Why Repealing the ACA is Easier Said than Done

Tom Landquist Barack Obama, Donald Trump 3 Comments

Overview

One of the most pivotal issues of the Obama presidency was the implementation of the Affordable Care Act (ACA) otherwise known as Obamacare. This was instituted March 23rd 2010 and since then there have been over 60 attempts to repeal the law. It has became a savior to some who could not afford coverage before it passed, and a pariah to those who have seen coverage costs rise or have made the decision to forgo health insurance, only to realize there are fines for not being covered.

 

Knowing how controversial this law has been, the GOP has made its repeal a top priority, and Donald Trump has entered office fully expecting to follow through on the wishes of his voting base. With all this in mind, something strange has been happening.

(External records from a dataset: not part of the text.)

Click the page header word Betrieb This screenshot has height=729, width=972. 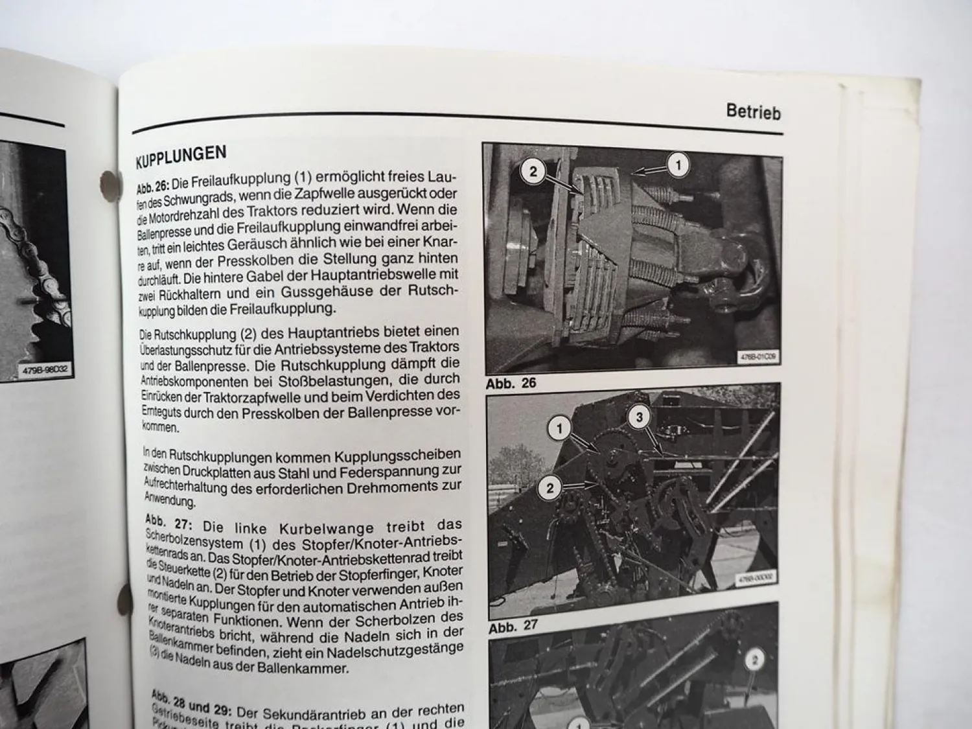[753, 111]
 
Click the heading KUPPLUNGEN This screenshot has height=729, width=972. [181, 156]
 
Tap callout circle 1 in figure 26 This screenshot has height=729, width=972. [678, 165]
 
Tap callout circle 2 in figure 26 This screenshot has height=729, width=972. [533, 172]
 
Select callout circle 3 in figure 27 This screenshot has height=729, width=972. [639, 417]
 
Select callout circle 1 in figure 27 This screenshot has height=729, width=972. [559, 428]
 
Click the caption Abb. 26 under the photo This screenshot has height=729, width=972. [511, 383]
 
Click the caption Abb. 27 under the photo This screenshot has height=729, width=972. [513, 627]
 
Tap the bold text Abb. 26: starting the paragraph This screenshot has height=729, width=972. [152, 186]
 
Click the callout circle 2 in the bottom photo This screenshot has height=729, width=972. [754, 660]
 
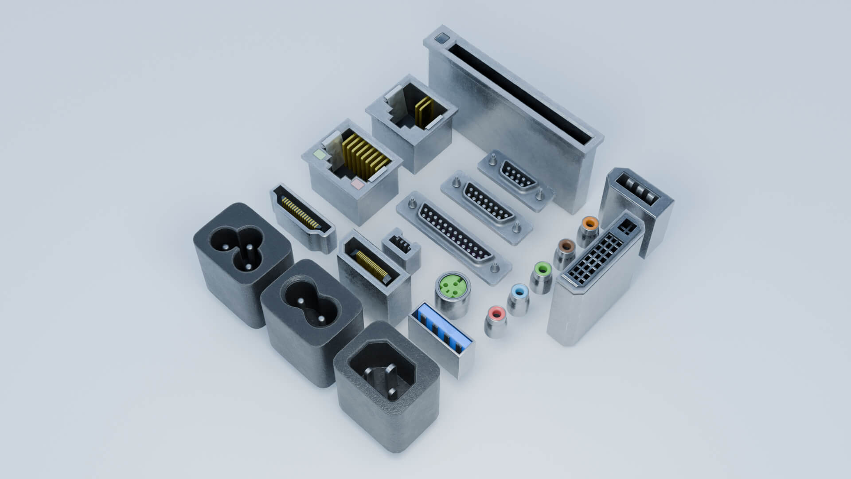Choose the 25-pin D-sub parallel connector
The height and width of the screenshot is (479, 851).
coord(454,235)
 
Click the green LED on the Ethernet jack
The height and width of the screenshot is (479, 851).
coord(319,155)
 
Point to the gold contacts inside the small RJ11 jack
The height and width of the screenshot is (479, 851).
coord(422,110)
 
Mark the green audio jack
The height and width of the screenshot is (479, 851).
coord(542,269)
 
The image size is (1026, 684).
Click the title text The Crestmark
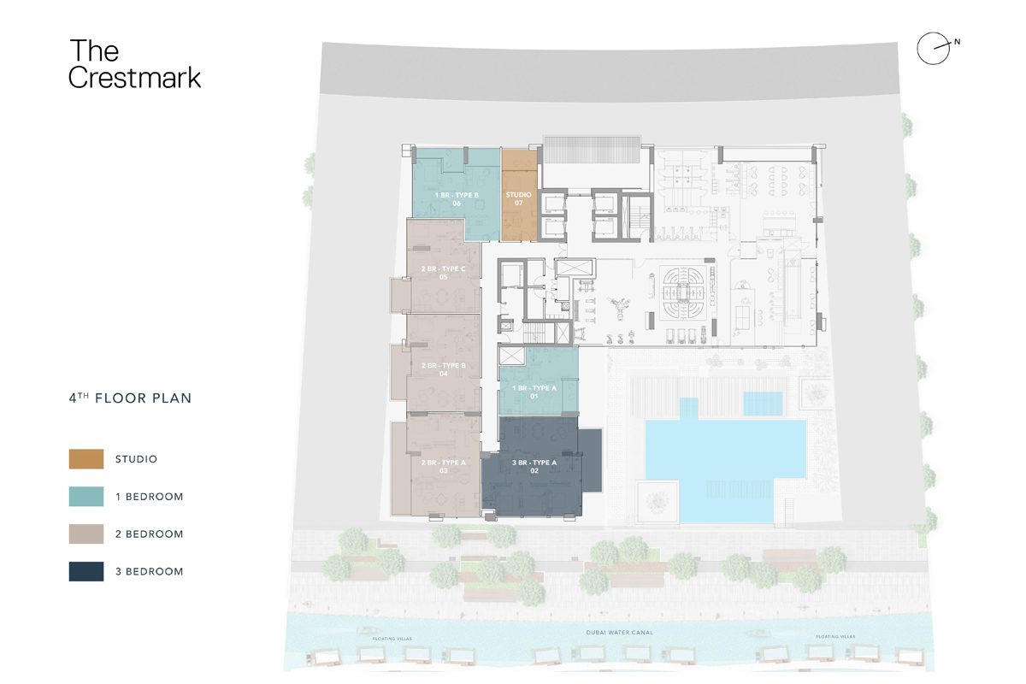[134, 64]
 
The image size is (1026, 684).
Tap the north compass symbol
[933, 49]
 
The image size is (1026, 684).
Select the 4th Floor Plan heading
[130, 398]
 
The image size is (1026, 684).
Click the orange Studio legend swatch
[86, 459]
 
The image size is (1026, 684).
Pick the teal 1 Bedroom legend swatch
[86, 497]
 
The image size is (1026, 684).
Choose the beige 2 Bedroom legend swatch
[86, 534]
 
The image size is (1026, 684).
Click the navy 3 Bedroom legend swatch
[86, 571]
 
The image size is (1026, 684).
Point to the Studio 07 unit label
[519, 199]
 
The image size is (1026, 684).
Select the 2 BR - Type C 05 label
[443, 273]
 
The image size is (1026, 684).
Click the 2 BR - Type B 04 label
[443, 369]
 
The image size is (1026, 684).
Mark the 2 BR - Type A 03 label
[443, 466]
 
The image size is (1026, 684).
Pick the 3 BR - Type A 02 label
[534, 466]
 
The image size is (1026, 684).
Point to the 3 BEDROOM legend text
[150, 571]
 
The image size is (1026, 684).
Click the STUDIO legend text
[137, 459]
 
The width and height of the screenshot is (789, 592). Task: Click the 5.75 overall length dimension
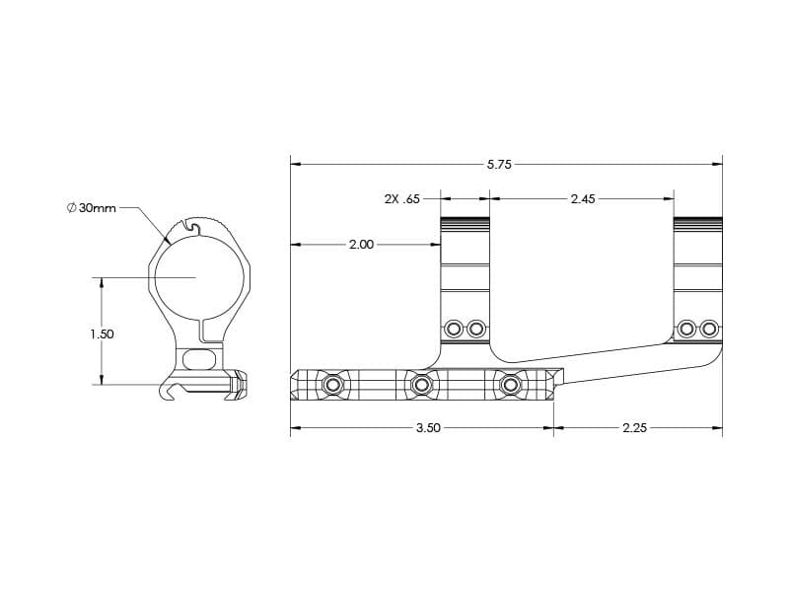(x=499, y=164)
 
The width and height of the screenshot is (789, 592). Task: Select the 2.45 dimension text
(x=583, y=199)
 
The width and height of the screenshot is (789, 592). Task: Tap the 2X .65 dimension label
(x=402, y=199)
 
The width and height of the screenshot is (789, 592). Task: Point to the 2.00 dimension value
(x=361, y=245)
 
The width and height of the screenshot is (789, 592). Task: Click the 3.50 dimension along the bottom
(x=428, y=428)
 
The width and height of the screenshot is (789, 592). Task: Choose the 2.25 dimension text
(x=634, y=428)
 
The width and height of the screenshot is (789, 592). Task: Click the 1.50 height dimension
(x=103, y=333)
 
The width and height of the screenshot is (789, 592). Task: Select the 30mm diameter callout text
(x=97, y=208)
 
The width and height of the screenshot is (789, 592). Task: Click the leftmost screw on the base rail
(x=332, y=386)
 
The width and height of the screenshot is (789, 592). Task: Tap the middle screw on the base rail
(x=421, y=386)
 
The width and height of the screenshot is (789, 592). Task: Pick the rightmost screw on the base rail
(x=510, y=386)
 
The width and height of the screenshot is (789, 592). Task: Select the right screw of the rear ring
(x=709, y=330)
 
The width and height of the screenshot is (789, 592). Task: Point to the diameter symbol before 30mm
(x=71, y=208)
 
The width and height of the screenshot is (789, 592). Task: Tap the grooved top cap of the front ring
(x=465, y=223)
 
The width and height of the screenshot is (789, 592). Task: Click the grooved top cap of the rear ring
(x=698, y=223)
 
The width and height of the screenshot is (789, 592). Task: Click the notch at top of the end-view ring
(x=192, y=227)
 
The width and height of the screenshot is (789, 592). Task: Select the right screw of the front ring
(x=475, y=330)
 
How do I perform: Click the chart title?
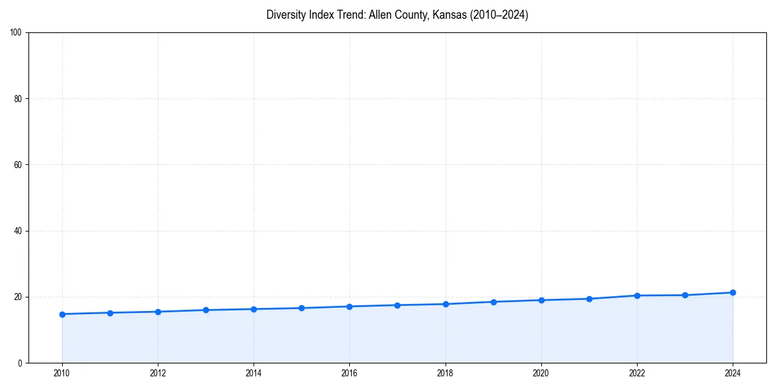397,15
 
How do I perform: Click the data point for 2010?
62,314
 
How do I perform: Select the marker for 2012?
158,312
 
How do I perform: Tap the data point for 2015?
302,308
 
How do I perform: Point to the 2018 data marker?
446,304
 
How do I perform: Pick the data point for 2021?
589,299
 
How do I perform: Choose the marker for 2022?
637,296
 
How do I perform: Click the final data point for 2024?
733,292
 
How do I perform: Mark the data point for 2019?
493,302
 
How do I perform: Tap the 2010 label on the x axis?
62,373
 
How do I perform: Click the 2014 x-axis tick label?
253,373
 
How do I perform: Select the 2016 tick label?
349,373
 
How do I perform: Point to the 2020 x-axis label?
541,373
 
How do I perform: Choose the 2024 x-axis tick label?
733,373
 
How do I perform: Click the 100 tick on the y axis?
16,32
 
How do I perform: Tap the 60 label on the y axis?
18,165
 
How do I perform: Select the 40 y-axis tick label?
18,231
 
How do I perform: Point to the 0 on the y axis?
20,363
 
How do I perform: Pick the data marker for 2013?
206,310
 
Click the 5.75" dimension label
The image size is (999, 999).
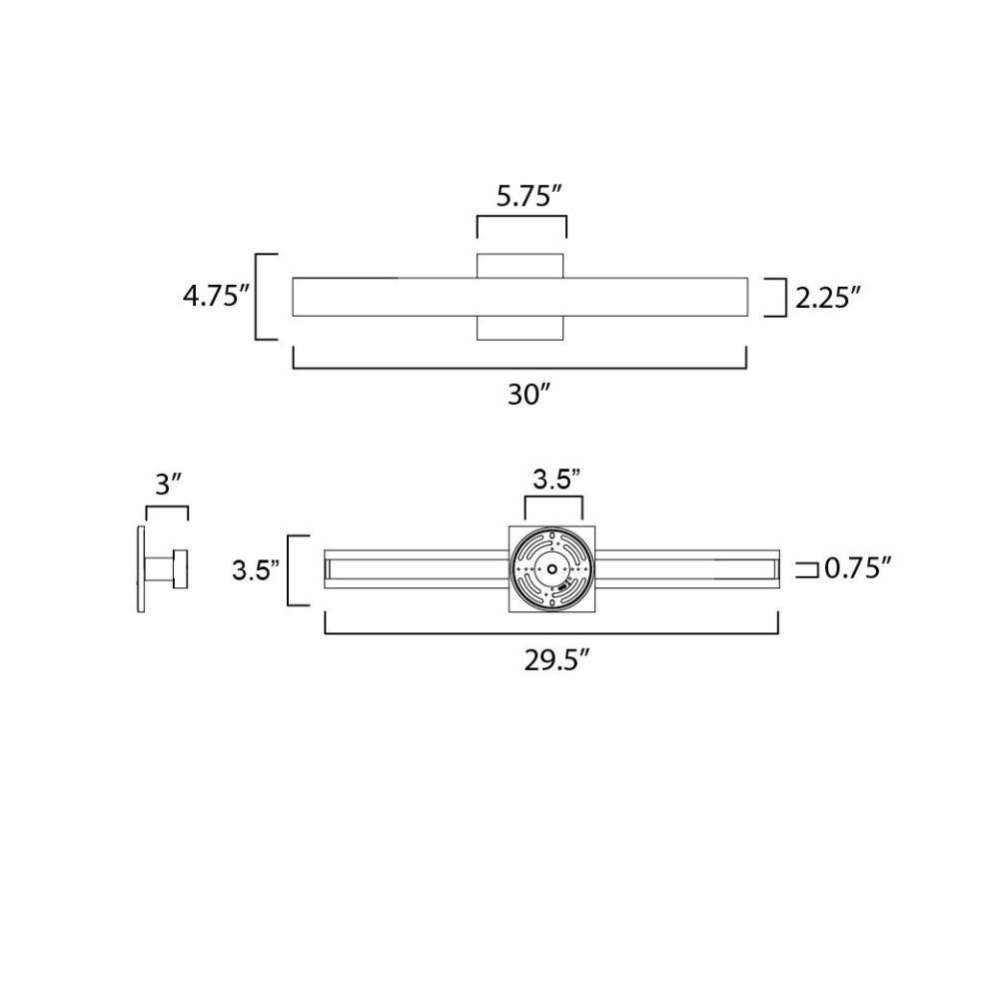(x=528, y=196)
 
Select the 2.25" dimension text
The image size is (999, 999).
(x=827, y=297)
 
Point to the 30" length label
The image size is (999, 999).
(x=528, y=396)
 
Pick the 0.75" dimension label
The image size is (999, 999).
(x=857, y=567)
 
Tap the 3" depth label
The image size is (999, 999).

The momentum has seemed to stall, right as the GOP has attained the power of the Presidency, the House and the Senate. Why has the sprint to eliminate the program slowed to a crawl?

 

Before the ACA was passed, many Americans simply saw healthcare as a luxury for the healthy, and an unfortunate reality for the sick and injured. With its passing, health insurance coverage has increased significantly, with (depending on who you cite) 10-20 million additional Americans receiving coverage as a result of the law. This has made it very popular to many who have reaped the benefits, including people within the GOP’s core constituency.

The Issue

The fact is, repealing the ACA without a replacement would immediately hurt those receiving coverage, and that alone is politically damaging. Additionally, provisions in the law such as young adults remaining on their parents insurance until the age of 26, coverage for preexisting conditions, and other consumer protections have become popular even in conservative circles. This is where the problems begin to arise.

 

If for example we want to retain the ability for people to receive coverage even when they are sick and have severe pre-existing conditions, we must find a way to offset those medical costs for insurers. The ACA covered this gap by forcing even the young and healthy to pay for insurance under threat of a fine. The GOP finds fault with this ideologically, but know that this provision is the only thing allowing costs to be absorbed from those with legitimate medical needs who would otherwise be denied coverage and consequently care. Democrats know this, and should this repeal go into effect without covering this and other similar issues, they will roll out example after example of people who have experienced life altering changes as a result of losing coverage. This would kill the GOP in the very critical upcoming election cycles, and now they must find a way to adjust.

 

The GOP has created this scenario by not planning properly or taking their own party and policies seriously. They have pushed for over 6 years to repeal the ACA, and did not have a plan in place to address the popularity of the concept it familiarized the American people with.

What will happen?

Americans have reached a point of frustration with the government and medical industry, in which any large scale push against consumers will result in a revolt against all involved. If they do not quickly repeal the ACA, their constituents will be furious with them for broken promises. If they do not have a sufficient plan the replace it in the wings, then they will face the fury of people with cancer, diabetes and heart conditions who can no longer afford or even buy care.

 

The GOP has put themselves between a rock and a hard place with emotionally driven policy that has no well constructed plan to address their constituents concerns. Until they get those plans in place, I doubt the ACA will be repealed. The promises of the last half decade will have to wait for the reality of the present day.

 

What are your thoughts on the ACA and its repeal? let us know in the comments below, and don’t forget to share this information with your friends and family.

Comments 3

  1. #CONGRESSCARE! WHY CAN’T ALL AMERICANS HAVE THE SAME HEALTHCARE INSURANCE THAT OUR CONGRESS MEMBERS AND THEIR FAMILIES ENJOY? WE PAY THEIR SALARIES AND FOR THEIR HEALTHCARE INSURANCE. WE WANT THE SAME HEALTHCARE INSURANCE THAT THEY HAVE. THE MONEY IS NOT HARD TO FIND. IT’S NOT DIFFICULT TO DO BECAUSE IT’S ALREADY IN PLACE!
    #CONGRESSCARE! FOR AMERICA…NOW!

    1. This sentiment was on full display in town halls across the country. I’m not sure where we will end up going with the plans for healthcare, but the answers should start to present themselves soon.